In the car later that night on the way home she looked at me and said, ‘All right. Let’s do this thing. Let’s make a movie.

With those three sentences she lifted me up out of my despair and we began writing Too Far From Texas. Honestly the hardest thing I ever did in my life was make that movie. Getting the money, casting it, directing it, producing it.

You look up Murphy’s Law in the film production handbook and there we’d be with that film. Everything that could go wrong did go wrong. First of all we were so green and had never been in charge of anything business wise in our entire lives, which would later lead to much bigger problems. But young and driven we were determined to get the project done.

The first sign of disaster up ahead was the casting of a diva. Didn’t realize she was a diva when we cast her but first rehearsal she was refusing to curse. She claimed artistic choice. We should have her ass on the spot, but not because of that, but because we don’t need to be off book by shoot date do we should have been a big fat waving red flag that this was someone we didn’t want anywhere near our production. But, we were green and didn’t want to wait to make the movie sooo, dummy here pushed ahead. Then we hired an actor known by her in one of the male lead roles. He was in the active service. We told him cut your hair. He calls up the Sunday before shooting starts and says, I went to get my haircut today but the barbershop was closed. Another big fat red flag. But again we pushed on. The other male lead? Well his story is long, thorny and complicated and man it says it a lot about me and Missy and how we tried to hang onto him for subsequent productions.

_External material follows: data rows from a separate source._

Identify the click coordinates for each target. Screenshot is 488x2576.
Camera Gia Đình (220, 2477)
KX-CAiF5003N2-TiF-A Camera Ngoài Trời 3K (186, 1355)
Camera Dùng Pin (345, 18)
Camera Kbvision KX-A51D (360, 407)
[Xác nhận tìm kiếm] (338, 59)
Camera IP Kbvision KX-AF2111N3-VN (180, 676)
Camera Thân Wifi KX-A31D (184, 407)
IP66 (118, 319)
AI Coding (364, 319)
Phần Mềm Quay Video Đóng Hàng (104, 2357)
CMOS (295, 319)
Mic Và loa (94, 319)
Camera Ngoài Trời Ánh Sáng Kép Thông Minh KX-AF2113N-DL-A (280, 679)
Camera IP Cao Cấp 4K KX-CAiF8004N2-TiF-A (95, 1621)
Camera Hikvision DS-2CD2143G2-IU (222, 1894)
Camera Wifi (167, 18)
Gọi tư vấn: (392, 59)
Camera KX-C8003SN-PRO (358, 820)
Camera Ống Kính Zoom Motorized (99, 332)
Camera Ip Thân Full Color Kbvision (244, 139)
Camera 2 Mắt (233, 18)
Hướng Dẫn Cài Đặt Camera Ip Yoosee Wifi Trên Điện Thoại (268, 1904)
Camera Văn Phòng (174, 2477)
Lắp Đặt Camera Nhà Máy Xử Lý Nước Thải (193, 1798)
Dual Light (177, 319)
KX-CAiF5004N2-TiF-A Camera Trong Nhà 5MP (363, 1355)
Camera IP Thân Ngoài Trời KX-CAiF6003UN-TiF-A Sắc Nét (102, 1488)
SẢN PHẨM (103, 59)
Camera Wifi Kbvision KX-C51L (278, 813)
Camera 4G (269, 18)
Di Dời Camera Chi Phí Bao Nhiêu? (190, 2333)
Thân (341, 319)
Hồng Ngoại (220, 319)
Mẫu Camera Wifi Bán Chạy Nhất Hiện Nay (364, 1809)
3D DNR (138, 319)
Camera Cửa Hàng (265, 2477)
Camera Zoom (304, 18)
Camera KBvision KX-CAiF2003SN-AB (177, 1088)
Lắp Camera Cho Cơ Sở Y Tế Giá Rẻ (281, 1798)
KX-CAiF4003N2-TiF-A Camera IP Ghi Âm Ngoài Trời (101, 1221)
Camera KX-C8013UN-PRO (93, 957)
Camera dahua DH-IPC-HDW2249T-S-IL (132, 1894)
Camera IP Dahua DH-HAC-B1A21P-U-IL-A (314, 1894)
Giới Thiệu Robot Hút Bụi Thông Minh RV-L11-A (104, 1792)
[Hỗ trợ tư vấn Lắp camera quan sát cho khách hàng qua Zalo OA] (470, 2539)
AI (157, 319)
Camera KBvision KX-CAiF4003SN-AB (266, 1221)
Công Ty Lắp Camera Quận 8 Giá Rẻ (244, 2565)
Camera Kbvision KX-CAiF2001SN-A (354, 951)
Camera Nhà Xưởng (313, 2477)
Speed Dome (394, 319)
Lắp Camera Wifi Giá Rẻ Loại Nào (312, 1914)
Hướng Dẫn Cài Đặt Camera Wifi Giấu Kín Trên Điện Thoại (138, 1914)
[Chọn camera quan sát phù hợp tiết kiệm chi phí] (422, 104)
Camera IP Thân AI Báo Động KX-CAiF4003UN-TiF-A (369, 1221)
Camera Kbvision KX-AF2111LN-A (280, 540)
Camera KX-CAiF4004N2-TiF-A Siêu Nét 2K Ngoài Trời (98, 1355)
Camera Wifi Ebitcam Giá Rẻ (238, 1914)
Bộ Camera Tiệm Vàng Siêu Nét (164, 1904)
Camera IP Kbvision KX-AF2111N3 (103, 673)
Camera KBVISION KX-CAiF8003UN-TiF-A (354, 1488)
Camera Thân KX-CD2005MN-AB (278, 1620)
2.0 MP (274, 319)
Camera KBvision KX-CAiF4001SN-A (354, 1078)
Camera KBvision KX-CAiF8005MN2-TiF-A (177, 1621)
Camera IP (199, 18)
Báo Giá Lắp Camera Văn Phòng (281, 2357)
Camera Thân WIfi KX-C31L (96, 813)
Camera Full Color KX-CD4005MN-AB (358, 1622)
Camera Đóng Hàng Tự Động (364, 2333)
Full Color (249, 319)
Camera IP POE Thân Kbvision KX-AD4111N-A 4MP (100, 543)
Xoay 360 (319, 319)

He was charismatic, good looking, and had real, raw talent. But he had a drug and alcohol addiction too, and ultimately we had to cut him from pool of talent for our own peace of mind. He had good heart, but he was extremely troubled and once told us, I’ll break your heart. Which indeed he did, but, not on that particular production. He had his shit together for Texas and it made the slide down that much more torturous.

The sound equipment we were using wasn’t the most sophisticated in the world and picked up the sound of the air condition kicking on and off on location. We had to keep it off, so people sweat all day that first day. Just as it was cooling down at the end of day one a hurricane force severe thunderstorm knocked the power out. And the two male leads sat out on the patio getting drunk and looking at porn on the internet after the rain had passed while everyone else slept on location and just trusted these guys could handle it if some criminal happened upon us. Both of them had drinking problems but the one with the talent was also the one who had the words bang bang tattooed on his fingers and had the kind of colorful history which allowed us to think he could protect us and the set. Ah, yes, youth.

In the end we had to do 50 pages of reshoots with almost a completely different cast. We were barely able to edit it because 2/3rds of the cast didn’t know their lines and there was hardly any continuity. It is a shitty product and it’s no wonder no festival will have it.

But what it did do was reawaken my creative spirit. And allowed me to start writing again. To push passed the damage of the mood disorder and tap into the parts of it that actually make me a better writer. I take my meds and my treatment seriously. There’s a school of thought that if you’re on medication it inhibits you creatively. That’s not so. Especially for me. Having been in treatment and relatively stable for the last thirteen years I know I am more productive on treatment than I was before it. Getting in treatment, that honor goes to another creative traveler, Maurice Benard. His courage to speak out about it in an industry that tends to sensationalize it or tell stories from the caretaker’s perspective helped me walk through the doctors doors in October of 1999 and seek help. I owe you both so much.

Sincerely,

Amy McCorkle

2 comments:

  1. Very powerful writing. And a wonderful concept on how to write a blog. I look forward to many more "letters to Daniel".